As a child, if you’re lucky, your parents will buy you books, take you to the library and, most importantly, read to you. There is nothing more comforting, cherished and precious than curling up on a loved one’s knee and listening to them tell you a story. When you start school your love of story-telling is magnified as you not only get to hear wonderful, enchanting tales, but you learn to read yourself. Suddenly, those funny squiggles and marks start to make sense and you are no longer reliant on others. You can enjoy a book any time you like. You just open the pages, dive in, immerse yourself in another world and lose yourself completely. With reading comes writing, and another door is opened for you. You now not only understand the funny squiggles and marks but you can make them yourself. You can create your own worlds, your own heroes, and your own “happily ever after”.
When you hit adolescence, you wave farewell to children’s literature and move onto the serious stuff – adult, literary classics. These books are part of the syllabus for good reason. They’re damn good stories. They’re filled with amazing plots, fantastic characters and have well and truly stood the test of time. However, the enjoyment of reading this rich body of literature is replaced with the teaching of literature. The two may sound the same but they are not. “Read a chapter and discuss, read a chapter and discuss, describe, tell, explain, compare and contrast…” Yawn, yawn, snore, snore… It’s enough to switch the most avid bookworm off and it did.
I can honestly say that, throughout the two years I was studying for my ‘O’ level English literature exam, there was only one book that I enjoyed; one book that I lost myself completely in. This shouldn’t have happened. The books I studied should have hooked me, reeled me in and made me fall in love with them. They were great books but the teaching of them left an awful lot to be desired. Educators seemed to have forgotten that writers don’t write for their work to be analysed, critiqued and dissected. They write as they have a story to tell and they hope that someone, somewhere, will derive pleasure from it. If you don’t allow someone to enjoy a story in its entirety in the first place, you can’t expect them to get excited and become inspired over it.

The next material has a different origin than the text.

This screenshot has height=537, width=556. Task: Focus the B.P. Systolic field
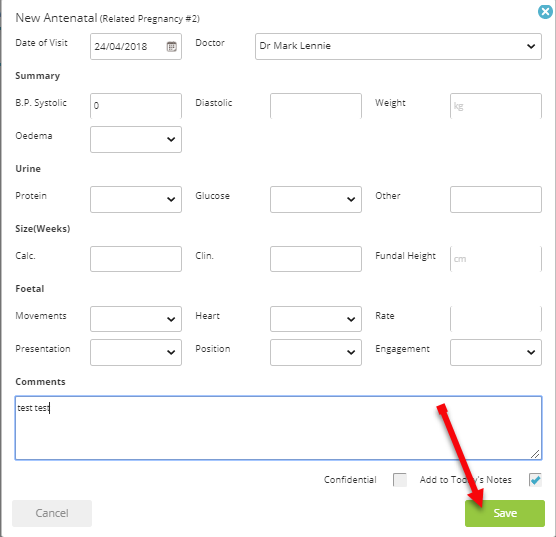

My ‘O’ level exception was a book I had been given to read over the summer holidays. I didn’t want to read it. It’s not that I didn’t want to read. It’s just that I didn’t want to read this book. After being made to read about a spoilt, whiney American brat looking after a pony and despotic pigs, I really wasn’t in the mood for another literature great. Three weeks into the summer break, I decided that I had to, at the very least, make a start on this book. I figured that if I could just read a couple of chapters it would be an achievement. I remember sitting down at my parents’ dining table and slowly turning to the first page in trepidation. OK, perhaps one chapter would be enough to keep Mr. James happy.
I read the first chapter, and the next, and the next. I read all day and well into the night. I just couldn’t put it down. This book was the most amazing thing my fifteen year old self had ever read. It had everything in it: racism, class prejudice, sexual assault and rape, a single-working parent, drug addiction, mental health issues and feral children. The following day I didn’t leave my room. Like an anchorite, I shut myself away from civilisation and shunned all human contact. All I wanted to do was read. All I could think about was reading. I had to read. I was filled with such a longing and hunger to do so. I devoured word after word, gobbled-up page after page, and gorged on chapter after chapter but I still was left wanting more. I was never sated.
I finished this epic feast on the third day but, instead of feeling full and content, I was left with that hollow, empty feeling that you sometimes get when you finish a book that has really touched your soul. This feeling starts when you get to the last few chapters. When you realise that this fantastically wonderful experience is about to end. You slow down your reading and, try and eke out every word to put off the inevitable but it doesn’t work. It never works. Your journey comes to its unavoidable end and you are left wanting so much more.
I returned to school, in September, and for the first time in a long while was itching to discuss a book. I couldn’t wait for my first English class. I couldn’t wait to discuss, describe, tell, explain and, compare and contrast. Mr. James stood in front of the board and asked who had read the book over the summer. My hand shot into the air like a rocket into space. It stood tall and proud like a sentry on duty. I looked around the room eager to see the other girls’ faces brimming with excitement and bursting to share their experiences too. I expected their faces to be a mirror image of mine.
Instead I saw, to my horror, that my arm was friendless. Out of a class of thirty girls, in Year Five top set English, I was the only one who had read it. Even the teacher’s pets, ‘grade ‘A’ students’, and geeks hadn’t bothered. I didn’t see faces brimming and bursting with excitement. I saw twenty-nine faces look at me incredulously. This look soon turned to laughter and taunts of “swot!” Even my friends joined in. I was incensed and enraged by their attitude. How dare they dismiss the greatest thing I had ever read so casually? How dare they have not given this book a chance? Who did they think they were? I shouted and spluttered out the only response I could think of; the only thing that was fitting for such an enormous transgression. I yelled, “But have you read this book? Have you?”